None but a blockhead ever wrote but for money, according to Samuel Johnson and Larry King. I think that is valid advice for the act of writing, but does it apply to the inspiration that prompts the writing?
Should a writer think first about money, asking the muse for profitable ideas? Or should the writer request purposeful ideas and then dress them up to sell?
That's confidential information shared between writer and muse, isn't it? I would not decree my choice as guidance for anyone else, and I have no way of knowing if any given literary masterpiece started out as the gleam of dollar signs.
All I know is that when I try to talk myself into believing something, the contrived conviction eventually wears off. And when I try to talk myself out of something I believe inherently, the self inhibition eventually wears off. I've lived a long life experiencing a lot of wearing off.
What is true to me is what entertains me as it appears on the page, what is fun, even thrilling, to see in my mind's eye and describe with words. The muse doesn't hand me stuff ready made, it stands over my shoulder, kibitzing my own choices.
Fun, even thrilling, for me likely would be absurd and depressing for most others. I analyze others, deriving a calculated version of how they function, which deprives me of true feelings for them but creates true feelings for the characterizations I have made of them. The best approximation I can make of Hope is to admit that I might be wrong. The best imitation of compassion I can manage is to identify with my characters' falibility.
Thus, my Muse is not a Marketeer. It does not spoon me ideas with a promising return on investment. Born naked, it is up to me to dress up for the party. I will sell myself through appearance, but that is packaging, not product.
If you want modernized Samuel Johnson, read any advice about script writing. The message is always about money: where to find it, how to deliver it by pandering to audiences. When I contrive to please others, I displease myself, which means that the essential talent in writing for hire is to repress one's well earned self loathing.
And a screenwriter is a writer for hire, not necessarily starting out that way but any sale will make it that way.

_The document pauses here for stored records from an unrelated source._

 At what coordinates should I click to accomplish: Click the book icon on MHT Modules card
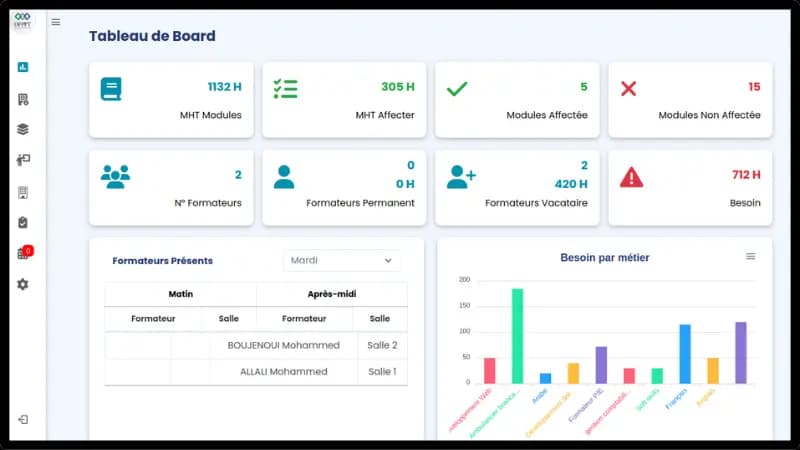coord(111,89)
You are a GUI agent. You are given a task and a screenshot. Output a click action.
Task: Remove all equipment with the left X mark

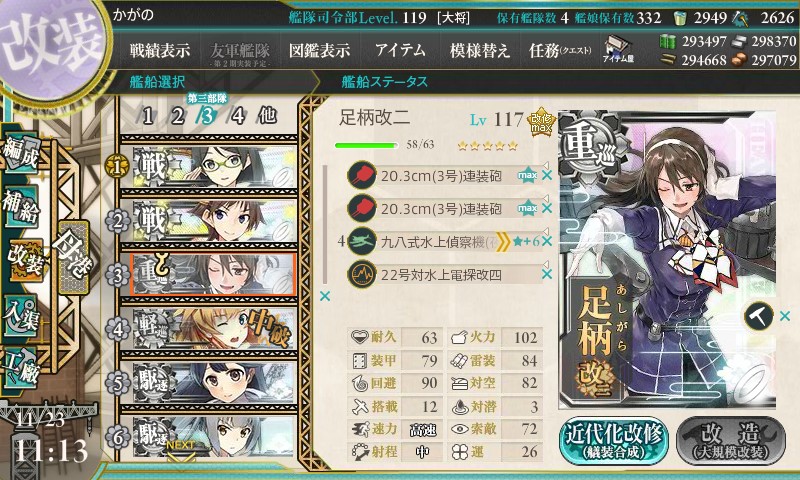[x=325, y=296]

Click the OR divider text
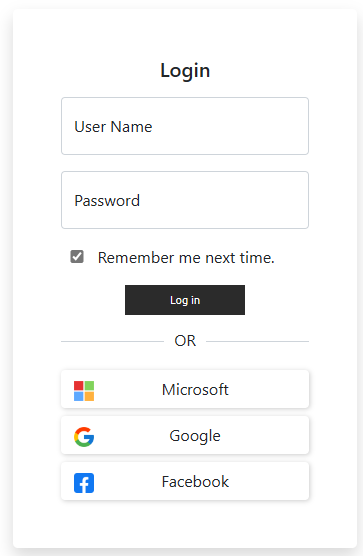click(185, 341)
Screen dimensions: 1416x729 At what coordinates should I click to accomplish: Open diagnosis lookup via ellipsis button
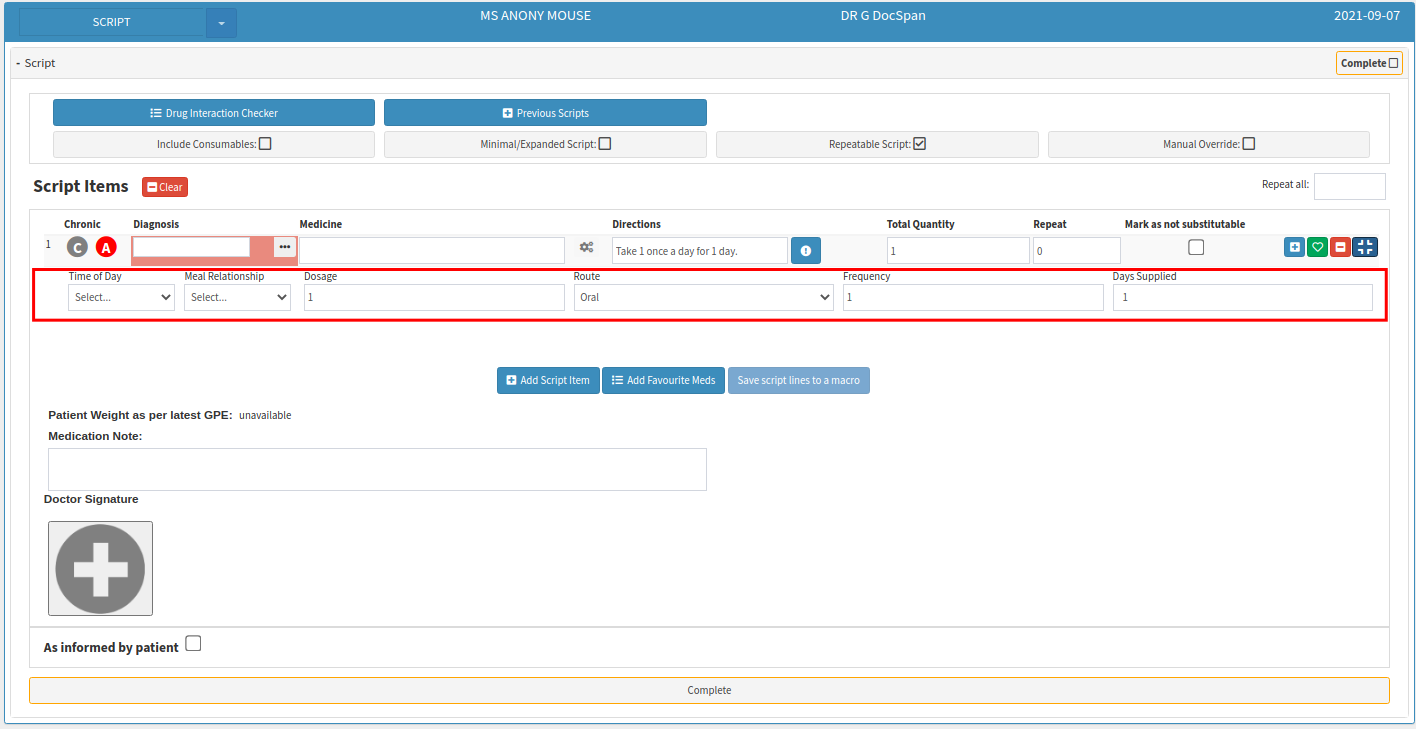pos(285,247)
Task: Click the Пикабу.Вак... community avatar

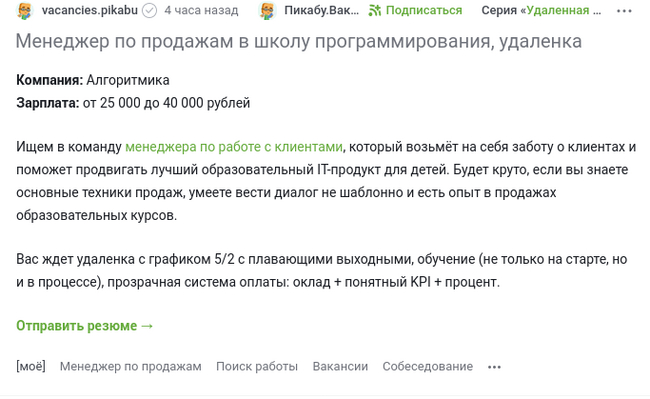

Either the script will be changed by others or others will insist that you make the changes yourself. Money becomes the salve for the wounds of indignation.
One of my absolute convictions in life is that audiences, whether reading or viewing, seek solice, forgiveness, salvation, self justification. They will accept truth only if it is kind.

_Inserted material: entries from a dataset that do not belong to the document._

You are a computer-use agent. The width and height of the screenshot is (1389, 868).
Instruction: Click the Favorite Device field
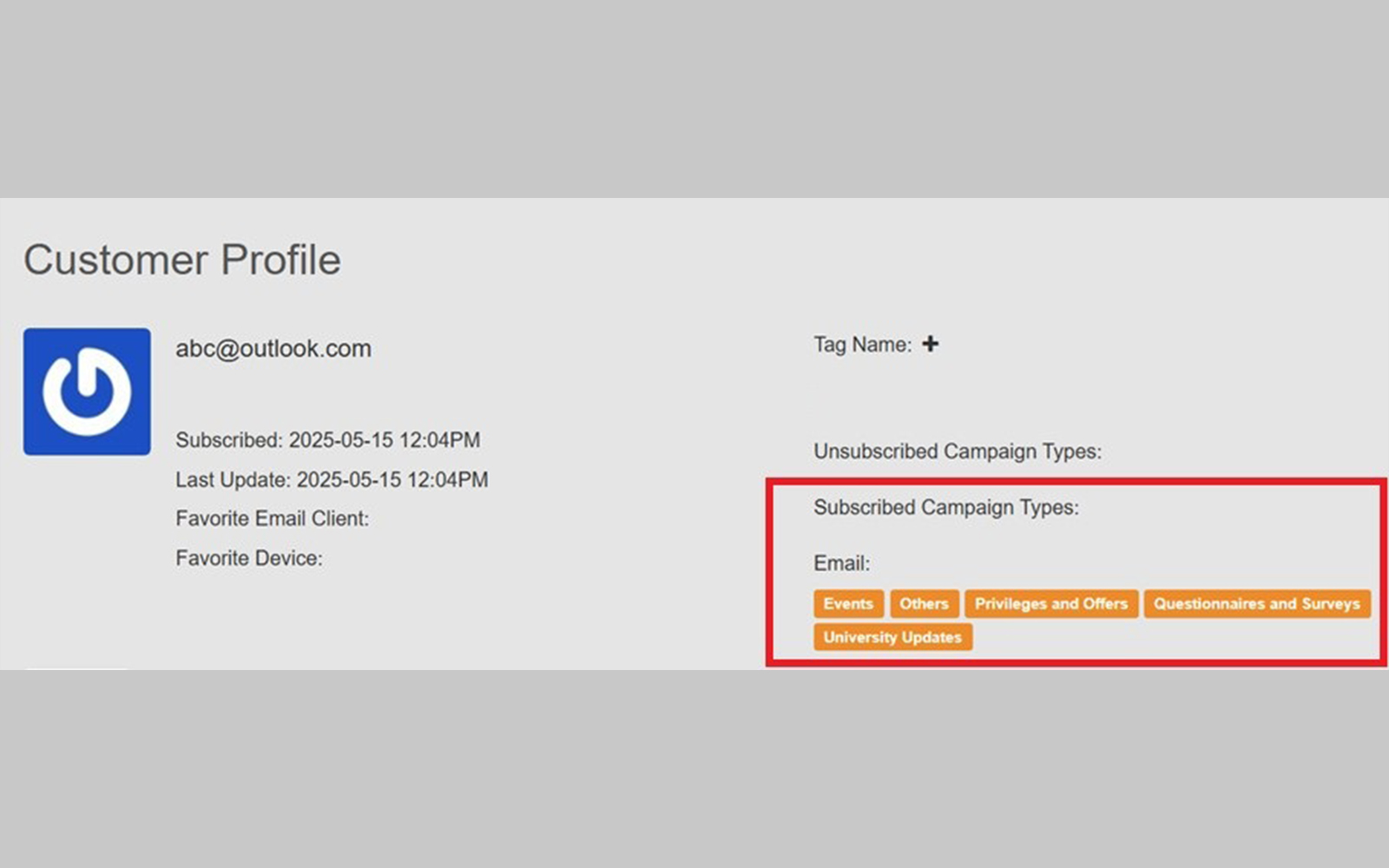click(x=248, y=558)

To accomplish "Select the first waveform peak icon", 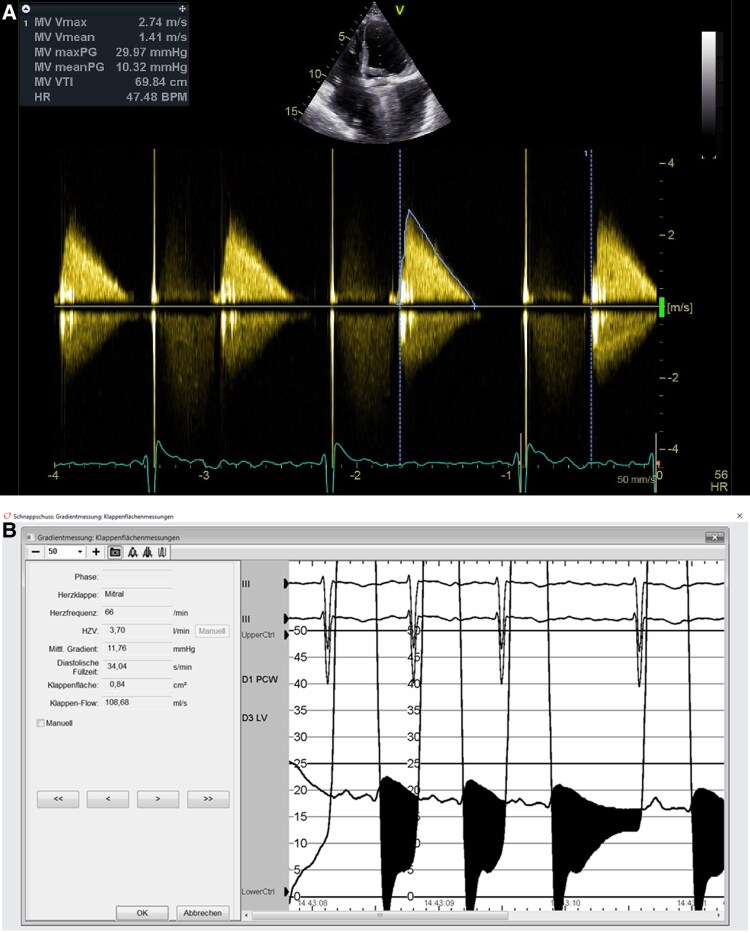I will [x=132, y=552].
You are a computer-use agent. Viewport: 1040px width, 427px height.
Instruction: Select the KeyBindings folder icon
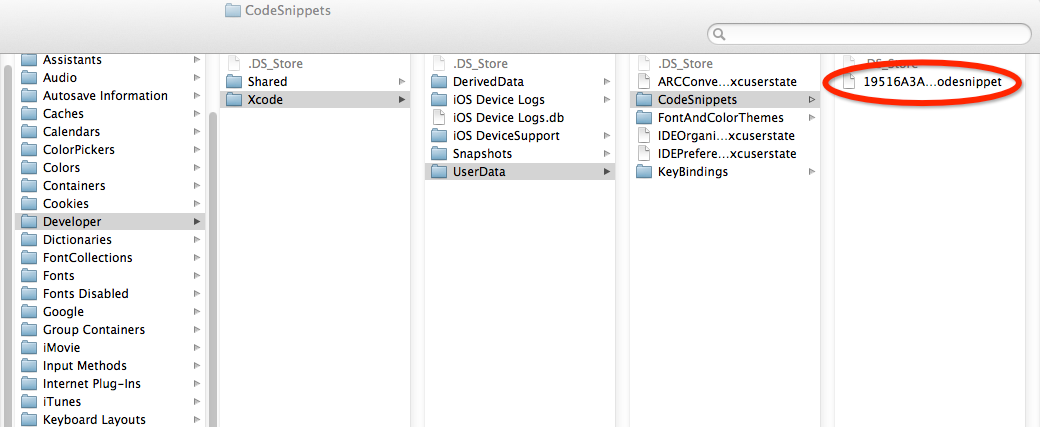click(644, 172)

My work will never be popular because I think the truths worth writing about are cruel, and that the task of a truth teller is to show how one can cope with cruelty by refusing to practice it, refusing to let it corrupt one's soul, refusing to allow it dominance over the oases of beauty amidst bleak desert sands, refusing it by seeing beauty even in those desert expanses, and that the way to do this is to embrace one's pain and make it a thing of wonder, a reminder that you are alive.